**練習課題:** 下に示す自己知覚理論についての文章を、最後の文の後から書き継ぎなさい。

━━ 本文抜粋

カタチから心が磨かれるのか?ベム(D.J.Dem)の自己知覚理論がある。人は自分自身の心を内的な手がかりより、外的な手がかりによって知覚する。例えば、面白い顔をしてマンガを読むとマンガが面白く感じ、つまらない顔をしてマンガを読むとつまらなく感じる、という研究がある。自分の顔の表情で心が左右される。脳は合理的に情報を処理するから、面白い顔の動きをしているとき、悲しい感情になれない。

カタチから入ると心がついてくる。冗談のような具体例だが、例えば、異性にもてるにはどうしたらいいか?プレゼントをするのではない。意中の人からプレゼントをもらうこと。プレゼントを贈る、という動作をすると、その人を嫌いになることができない。プレゼントを贈る、という動作をしているとその人への好意・尊敬の気持ちが生まれてくる。

━━━━
━━ データセット

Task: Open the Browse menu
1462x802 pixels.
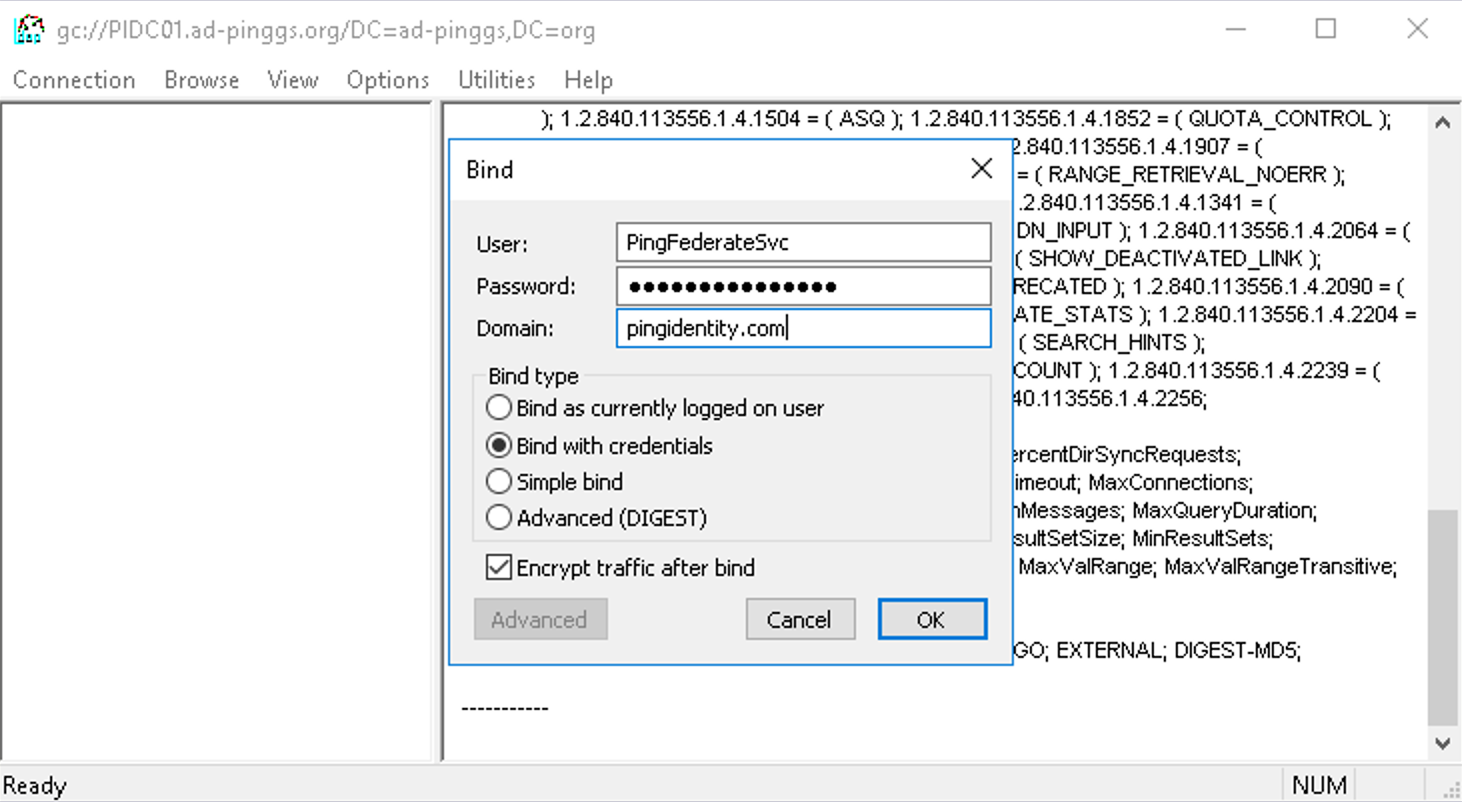Action: pos(201,80)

━━━━

**課題への解答:**
まとめ・武道教育とスポーツ教育の区別

武道教育としての柔道は「わざ」による教育。武道教育としての柔道をするときは「柔よく剛を制す」の原理に基づいた「わざ」を教える必要がある。もっとも、その場合、競技スポーツで勝つことができないことがある。スポーツ教育としての柔道も素晴らしい教育価値をもっている。どちらもそれぞれ良さがあるので、区別することが大事。

区別することが大事ということを自覚したうえで、これからスポーツとしての柔道、武道としての柔道、どのように区別してどのように活用していくか、などはこれからの課題であり、ここは大学の研究者というより、現場で生徒を指導している指導者が生徒ごとに、場面ごとに判断していくことになる。

【参加者ディスカッションと感想など】

上記が有山先生の講義でした。改めて、本講義の問いは「なぜ柔道の稽古をすると世を補益できるようになるのか?」でしたが、その答えは、

  • 「わざ」から「真理」に至る、という「事理一体」の考え方があって、柔道の場合の真理は「柔よく剛を制す」である。
  • この「柔よく剛を制す」の原理にもとづく「わざ」の修練をすることで真理を体得できる。だから、柔道の稽古をすると世を補益できるようになるのである。

というものでした。ただし留意すべき点があり、

  • スポーツとしての柔道の場合、試合で勝つための技の練習をしていて、必ずしも、この「柔よく剛を制す」に基づく「わざ」を修練しているとは限らないので、そのときは真理に到達できていない。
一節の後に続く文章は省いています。